“In the building of the sanctuary as a dwelling place for God, Moses was directed to make all things according to the pattern of things in the heavens. God called him into the mount, and revealed to him the heavenly things, and in their similitude the tabernacle, with all that pertained to it, was fashioned.

“So to Israel, whom He desired to make His dwelling place, He revealed His glorious ideal of character. The pattern was shown them in the mount when the law was given from Sinai and when God passed by before Moses and proclaimed, ‘The Lord, The Lord God, merciful and gracious, long-suffering, and abundant in goodness and truth.’ Exodus 34:6. . . .

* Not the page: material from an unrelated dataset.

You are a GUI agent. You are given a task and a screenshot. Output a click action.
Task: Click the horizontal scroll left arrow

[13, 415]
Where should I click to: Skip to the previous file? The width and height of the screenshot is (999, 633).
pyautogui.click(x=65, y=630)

“Great was the privilege and honor granted Israel in the preparation of the sanctuary; and great was also the responsibility. A structure of surpassing splendor, demanding for its construction the most costly material and the highest artistic skill, was to be erected in the wilderness, by a people just escaped from slavery. It seemed a stupendous task. But He who had given the plan of the building stood pledged to co-operate with the builders. . . .

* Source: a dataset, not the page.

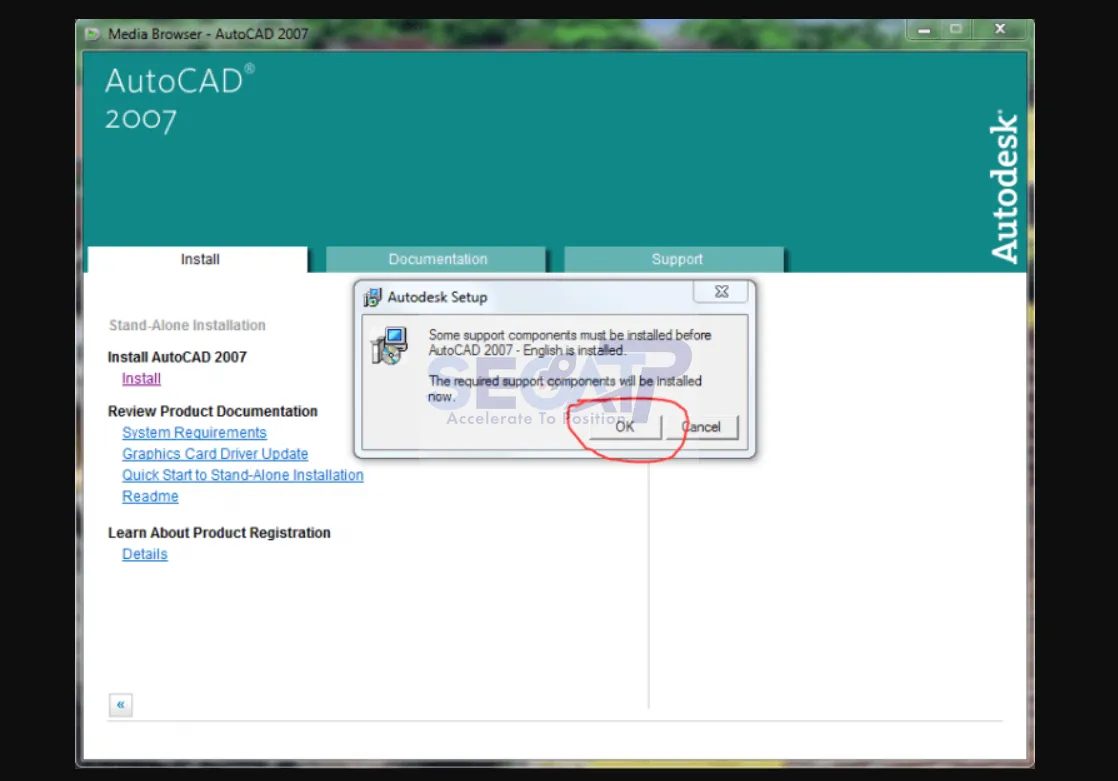Minimize the Media Browser window
Viewport: 1118px width, 781px height.
click(923, 29)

“The education of the Israelites included all their habits of life. Everything that concerned their well-being was the subject of divine solicitude, and came within the province of divine law. Even in providing their food, God sought their highest good. The manna with which He fed them in the wilderness was of a nature to promote physical, mental, and moral strength. Though so many of them rebelled against the restriction of their diet, and longed to return to the days when, they said, ‘We sat by the fleshpots, and when we did eat bread to the full’ (Exodus 16:3), yet the wisdom of God's choice for them was vindicated in a manner they could not gainsay. Notwithstanding the hardships of their wilderness life, there was not a feeble one in all their tribes. . . .

“In the laws committed to Israel, explicit instruction was given concerning education. To Moses at Sinai God had revealed Himself as ‘merciful and gracious, long-suffering, and abundant in goodness and truth.’ Exodus 34:6. These principles, embodied in His law, the fathers and mothers in Israel were to teach their children. Moses by divine direction declared to them: ‘These words, which I command thee this day, shall be in thine heart: and thou shalt teach them diligently unto thy children, and shalt talk of them when thou sittest in thine house, and when thou walkest by the way, and when thou liest down, and when thou risest up.’ Deuteronomy 6:6, 7. . . .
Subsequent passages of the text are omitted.